Denzel Washington, actor: “If you don’t read the newspaper, you’re uninformed. If you do read it, you’re misinformed”
In 2016, while promoting ‘Fences’, the actor uttered a viral reflection and finished with a simple yet difficult demand: tell the truth before arriving first.
In December 2016, Washington was asked about a piece of misinformation that placed him somewhere he had never been. His response became a cultural catchphrase: “If you don’t read the newspaper, you’re uninformed. If you do read it, you’re misinformed.” But he did not stop there. The line was the hook. The explanation was the real punch.
Amid the flashing cameras, his words sounded less like a joke and more like a weary, almost moral diagnosis of a media machine that had changed in recent years. Washington was not rejecting journalism as a profession. He was criticizing the system of incentives that pushes it to behave like a sprint.
The first thing he did was shift the question toward consequences. “That’s the great question,” he said, before widening the lens: “What is the long-term effect of too much information?” The issue was not paper or ink. It was saturation, excess, the habit of consuming news as if it were calories.
The full quote and its meaning
His statement, translated naturally, built momentum sentence by sentence, like someone raising the volume without raising his voice. “One of the effects is the need to be first, not even to be true anymore,” he warned. Then he introduced the heart of his criticism, not as an attack but as a reminder of shared responsibility: “So, what a responsibility you all have. To tell the truth. Not just to be first, but to tell the truth.”
In his closing remarks, the actor sketched the landscape in his characteristic style, underscoring his point without preaching. “We live in a society now where it’s just [about being] first. Who cares? Get it out there. We don’t care who it hurts. We don’t care who we destroy. We don’t care if it’s true. Just say it. Sell it.” He ended with an idea that, in 2026, feels uncomfortably familiar: “Anything you practice you’ll get good at. Including B.S.”
There is something distinctly “of its time” about 2016 that, in truth, has not disappeared. Back then, the debate revolved around “fake news” as both label and weapon.
Today, the problem is broader, more slippery, and therefore more dangerous. It is no longer just outright lies. It is the cropped clip, the missing context, the video without a before or after, the statistic without a denominator, the “people are saying” that becomes provisional truth simply because it has been repeated often enough.
What Washington was pointing to without saying it
At its core, what Washington was describing was the attention economy, that invisible force pushing media outlets to compete with noise and audiences to reward impact. If the goal is to be first, the method adjusts accordingly. Stories go live with fewer phone calls, less verification, more qualifiers, and more aggressive headlines. Corrections follow quietly, because they do not travel as fast as mistakes.
The problem is not that the past was better. It is that everything now becomes content, and content demands continuity, and continuity requires fuel. Too much information is not the same as real understanding. More often than not, it is simply fatigue.
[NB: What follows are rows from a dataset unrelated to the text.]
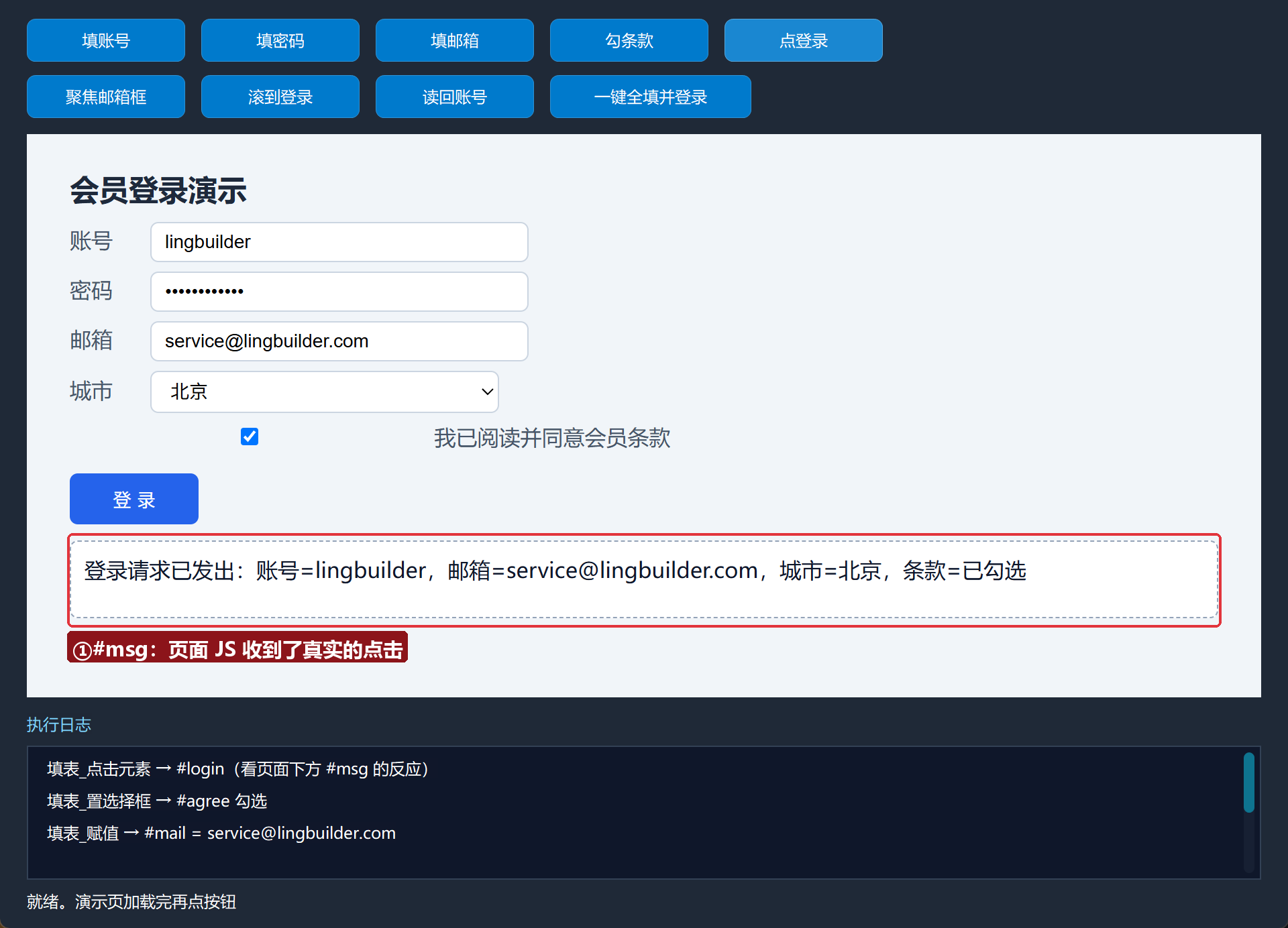Click the 一键全填并登录 button
This screenshot has height=928, width=1288.
pyautogui.click(x=651, y=97)
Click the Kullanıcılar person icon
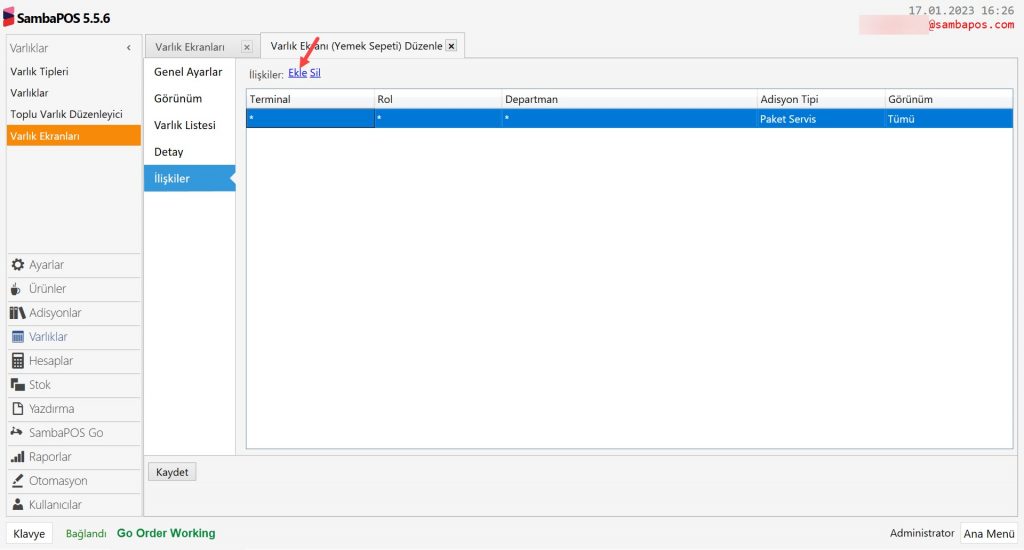 click(x=18, y=505)
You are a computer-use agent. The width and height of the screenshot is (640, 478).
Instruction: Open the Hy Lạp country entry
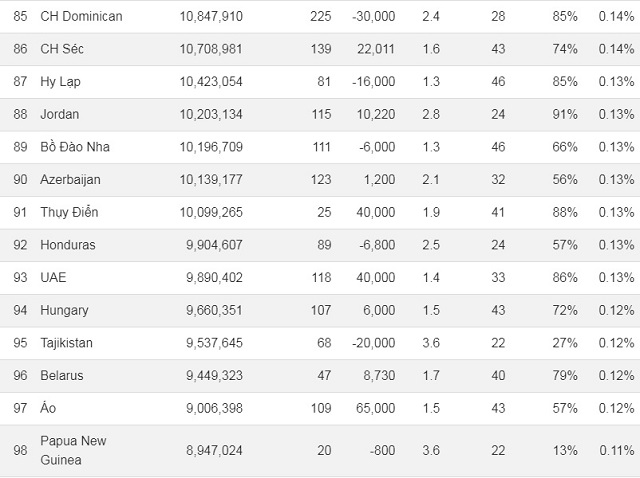pos(60,82)
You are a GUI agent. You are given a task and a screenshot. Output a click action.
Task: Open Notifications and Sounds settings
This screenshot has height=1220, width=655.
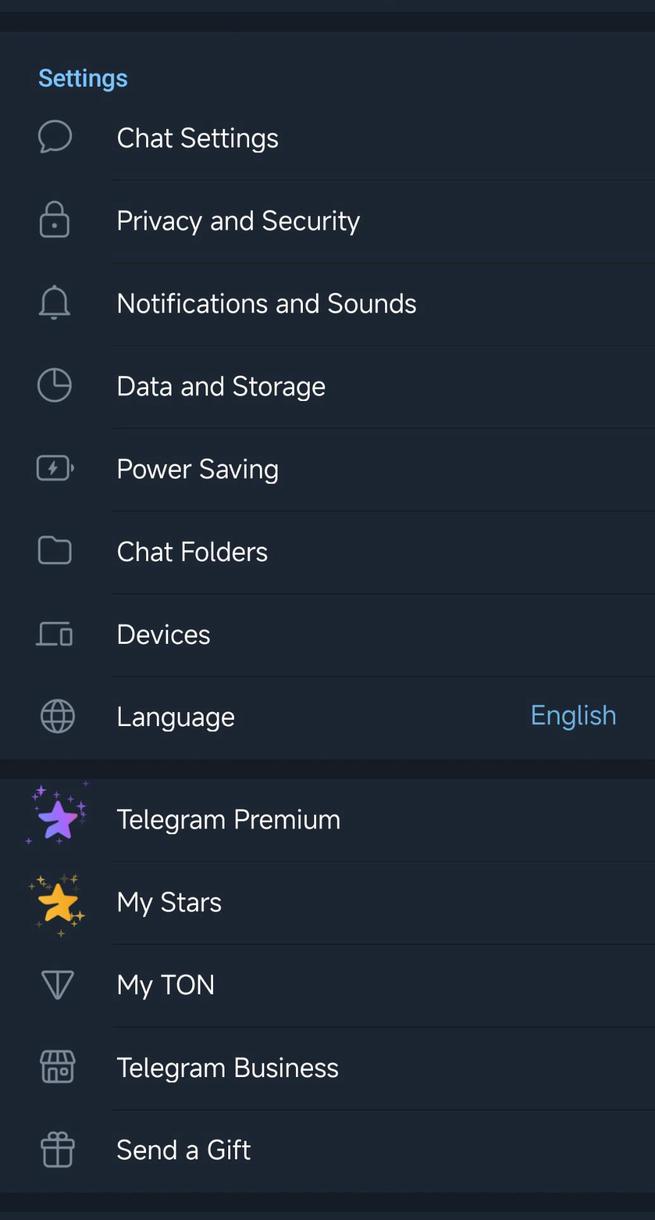coord(266,303)
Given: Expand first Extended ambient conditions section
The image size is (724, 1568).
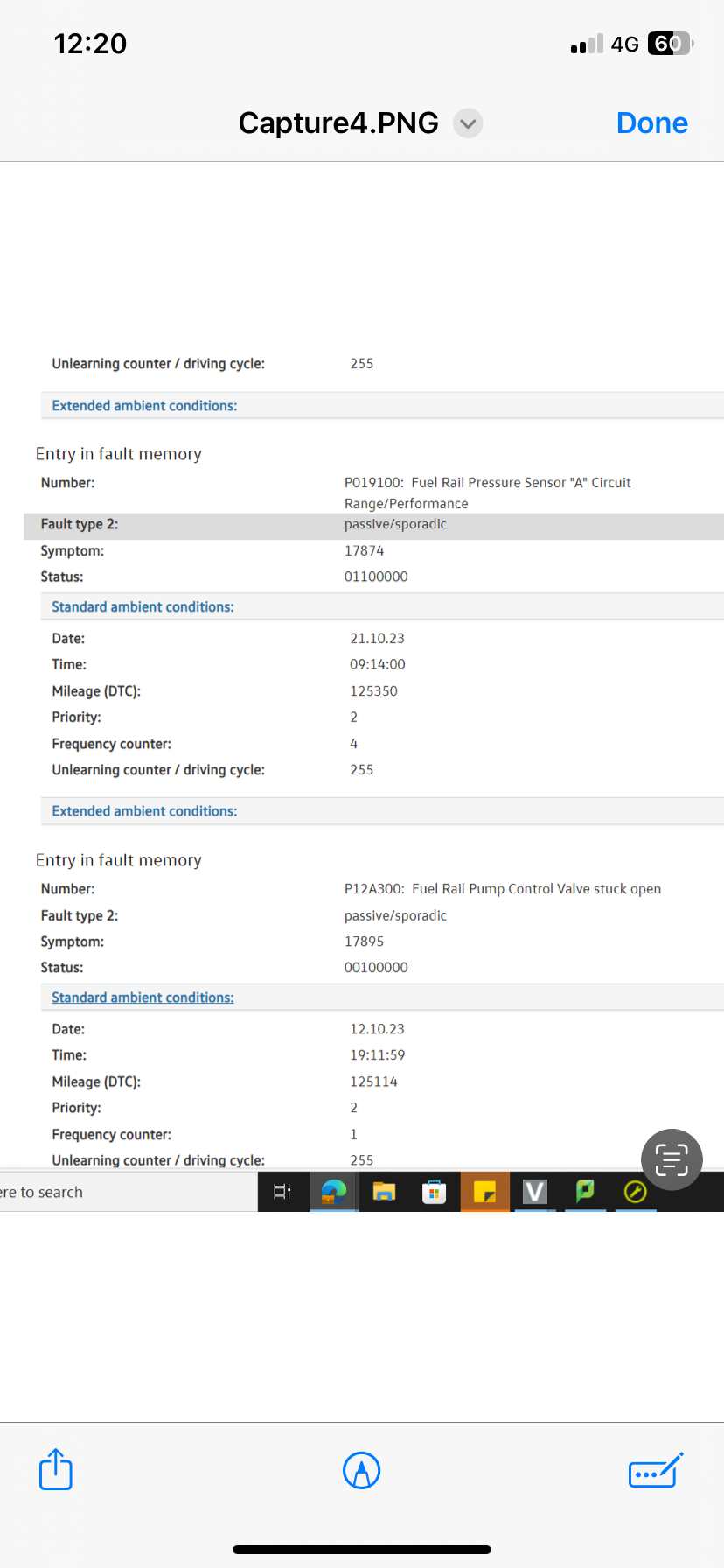Looking at the screenshot, I should tap(144, 406).
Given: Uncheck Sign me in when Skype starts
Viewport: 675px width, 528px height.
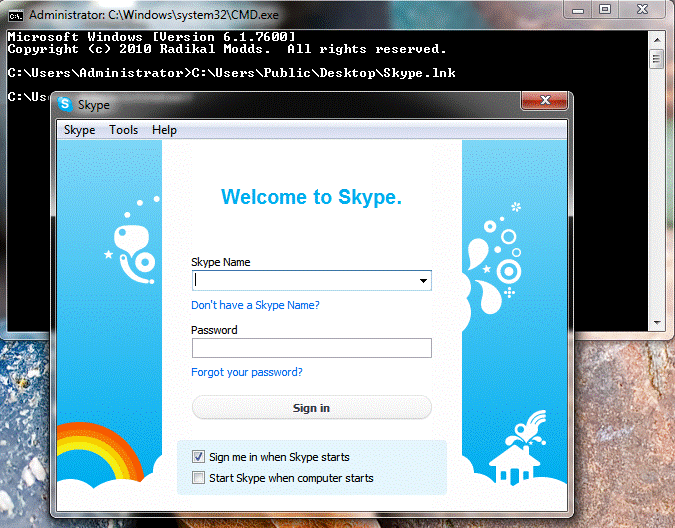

That is why his quote has endured as both a warning and a challenge. A warning, because it has rhythm and feels definitive. A challenge, because it forces us to ask questions we rarely consider when we scroll: Who benefits from this going out immediately? Who loses if it is wrong? What is sacrificed to make it seem new?
The moral is not “don’t read the newspaper.” The moral is “don’t outsource your judgment to the first impression.”
Read, yes, but read thoughtfully. Look for the original source when possible. Cross-check. Be wary of the perfect headline. Distrust what feels too neat. And if you are the one telling the story, remember the simplest line from his remarks: it is not about being first. It is about being right.